Rewriters in Cyberspace

By Steven Z.K. Nickels
Posted May 4, 2011 in Technology
Journalism online today seems to be more and more about rewrites of stories and not so much about taking the time, effort and patience to independently confirm the facts of a story. I am not speaking of any particular media source, I think most are guilty of it. There is some genuine, creative news writing going on on some web sites but with the lightening quick news cycles today, creative news "rewriters" seem to be needed more than the actual "writers."
Take any breaking story as an example of how news reporting seems to the norm today. A story breaks or a piece of interesting, attention-getting news appears on a news web site. Do a Google search on the story a few times during the day and notice how the news reports begin to multiply. Click on various links to the same story and Voila! The vast majority, even from the mainstream news outlets are basically rewrites of the original story. And some of the major outlets avoid crediting a possible rival or linking to a source story like the plague.

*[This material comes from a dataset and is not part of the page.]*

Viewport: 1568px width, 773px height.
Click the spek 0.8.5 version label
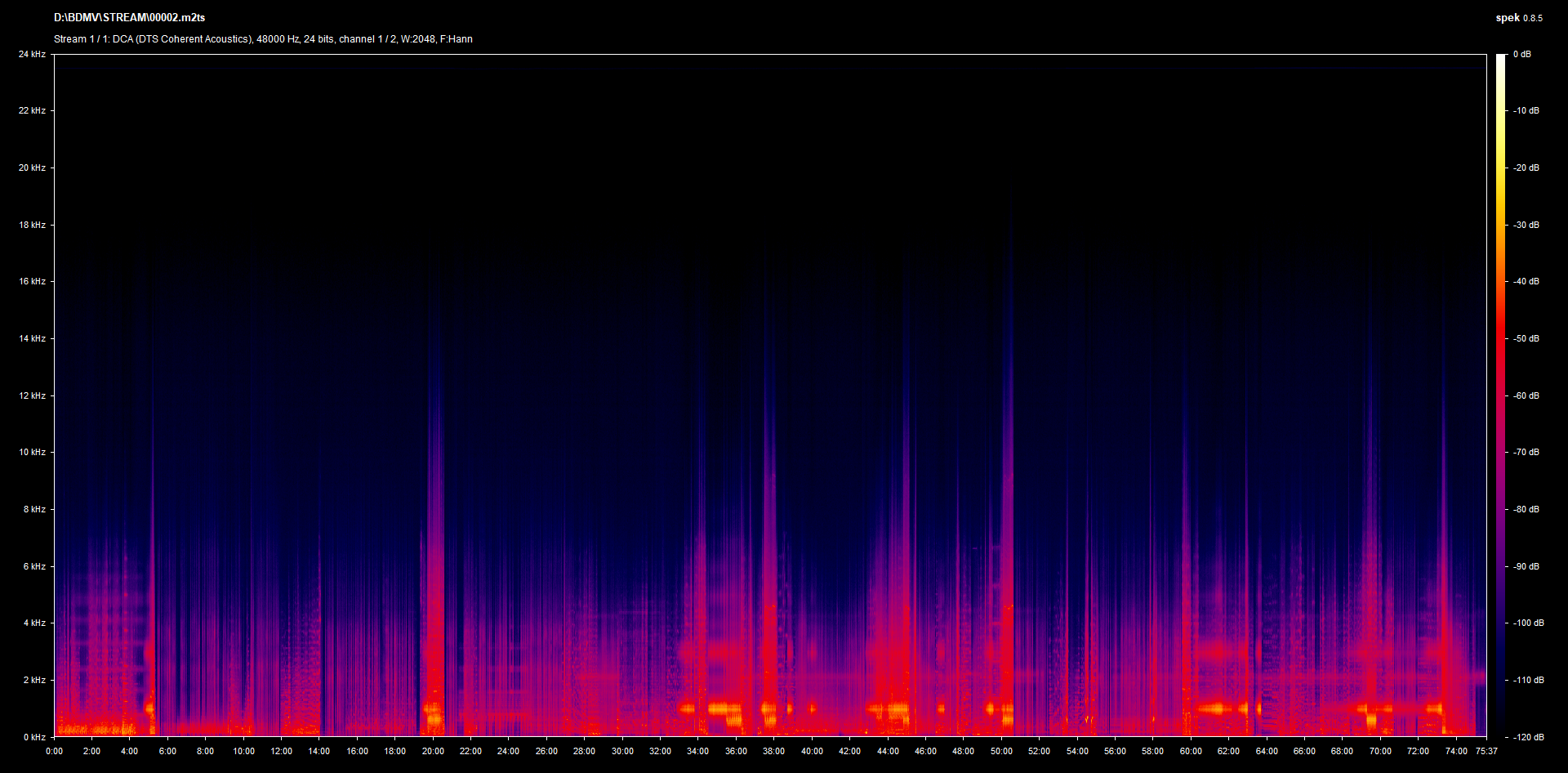click(1518, 18)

Now, i'm not a "professional" journalist as most would define that, but I have studied much and written a lot of things over the years. And writing and journalism has been an interest of mine since I was a kid. I do know that in the "good ole days" of journalism a reporter still checked facts and confirmed things with sources even though another outfit had (or so it was assumed). I know rewrites have always been around. But how does one today find an interesting or "trending" story and do a thorough article on that subject since by the time that story is ready to publish, there are already dozens (or even hundreds) of obvious rewrites bouncing around in cyberspace?
I know there is no easy answer to my question. Obviously, one answer would be for more journalists to burn up the 'shoe leather' and seek out those unique stories that others would be eventually find so interesting they would be REwriting them. I can see this as being much more of a local initiative and not so much for national or international news. When those "big" stories break, rewrites while working with four or five other "probable" rewrites seems to be more valued than going through the extra effort to take the extra time and patience to actually try to independently confirm the story itself.
But still, you gotta love the news game! And the Internet! After all, even us "digital" journalists might have a Pulitzer lurking somewhere deep within us, waiting to be discovered, understood and written. They don't give Pulitzers for rewrites. And hopefully, that is one thing in this digital news age that will never change.